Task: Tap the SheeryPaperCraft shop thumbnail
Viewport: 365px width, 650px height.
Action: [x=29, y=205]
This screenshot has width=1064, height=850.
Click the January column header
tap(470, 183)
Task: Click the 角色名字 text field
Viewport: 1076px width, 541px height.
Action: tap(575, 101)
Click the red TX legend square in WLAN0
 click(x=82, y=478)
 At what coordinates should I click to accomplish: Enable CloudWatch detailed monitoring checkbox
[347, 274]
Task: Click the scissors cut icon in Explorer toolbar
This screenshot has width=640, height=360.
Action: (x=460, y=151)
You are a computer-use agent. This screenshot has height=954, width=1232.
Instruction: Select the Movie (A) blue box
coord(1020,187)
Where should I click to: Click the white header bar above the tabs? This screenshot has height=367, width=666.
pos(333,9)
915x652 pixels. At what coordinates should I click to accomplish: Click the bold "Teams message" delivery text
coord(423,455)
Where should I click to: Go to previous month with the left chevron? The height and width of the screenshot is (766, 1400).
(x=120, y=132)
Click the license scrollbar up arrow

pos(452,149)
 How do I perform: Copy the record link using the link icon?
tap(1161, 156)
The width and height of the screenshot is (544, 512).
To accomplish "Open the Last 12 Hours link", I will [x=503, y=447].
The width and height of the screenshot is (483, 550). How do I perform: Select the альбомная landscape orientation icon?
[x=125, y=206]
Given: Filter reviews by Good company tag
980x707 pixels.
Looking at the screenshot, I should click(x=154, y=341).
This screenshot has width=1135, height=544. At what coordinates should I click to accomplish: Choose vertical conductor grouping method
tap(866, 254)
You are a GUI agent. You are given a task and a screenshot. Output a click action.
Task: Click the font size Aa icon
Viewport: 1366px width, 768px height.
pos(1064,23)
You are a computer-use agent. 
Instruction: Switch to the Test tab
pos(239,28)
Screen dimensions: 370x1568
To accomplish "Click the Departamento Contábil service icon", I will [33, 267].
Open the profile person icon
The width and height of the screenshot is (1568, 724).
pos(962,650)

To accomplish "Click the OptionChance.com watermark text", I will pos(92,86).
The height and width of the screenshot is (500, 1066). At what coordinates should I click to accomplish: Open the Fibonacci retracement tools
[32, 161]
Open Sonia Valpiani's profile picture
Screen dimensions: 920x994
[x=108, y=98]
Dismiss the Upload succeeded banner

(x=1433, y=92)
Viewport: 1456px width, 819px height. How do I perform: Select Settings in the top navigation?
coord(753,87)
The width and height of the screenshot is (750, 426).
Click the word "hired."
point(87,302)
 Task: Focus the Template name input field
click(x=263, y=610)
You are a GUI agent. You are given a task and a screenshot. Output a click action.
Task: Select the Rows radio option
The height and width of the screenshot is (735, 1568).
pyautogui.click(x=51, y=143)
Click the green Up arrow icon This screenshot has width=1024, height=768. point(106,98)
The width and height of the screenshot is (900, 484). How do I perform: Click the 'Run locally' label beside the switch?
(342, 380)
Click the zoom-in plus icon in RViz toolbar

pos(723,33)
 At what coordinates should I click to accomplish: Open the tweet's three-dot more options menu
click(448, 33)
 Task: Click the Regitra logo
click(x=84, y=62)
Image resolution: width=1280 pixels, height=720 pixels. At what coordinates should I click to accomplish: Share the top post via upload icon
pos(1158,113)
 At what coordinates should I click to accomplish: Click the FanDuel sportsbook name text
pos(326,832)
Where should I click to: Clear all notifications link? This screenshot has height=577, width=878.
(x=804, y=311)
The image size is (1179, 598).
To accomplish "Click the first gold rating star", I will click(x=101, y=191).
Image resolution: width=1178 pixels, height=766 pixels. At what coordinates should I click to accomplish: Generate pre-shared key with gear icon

* _HOW TO COMPLETE THIS TASK_
Among the records, find all lines that include the string "agent" and return them.

* _EXPECTED OUTPUT_
You are a computer-use agent. This screenshot has height=954, width=1232.
You are a GUI agent. You are given a task and a screenshot. Output a click action.
You are a computer-use agent. 
You are a GUI agent. You are given a task and a screenshot. Output a click action.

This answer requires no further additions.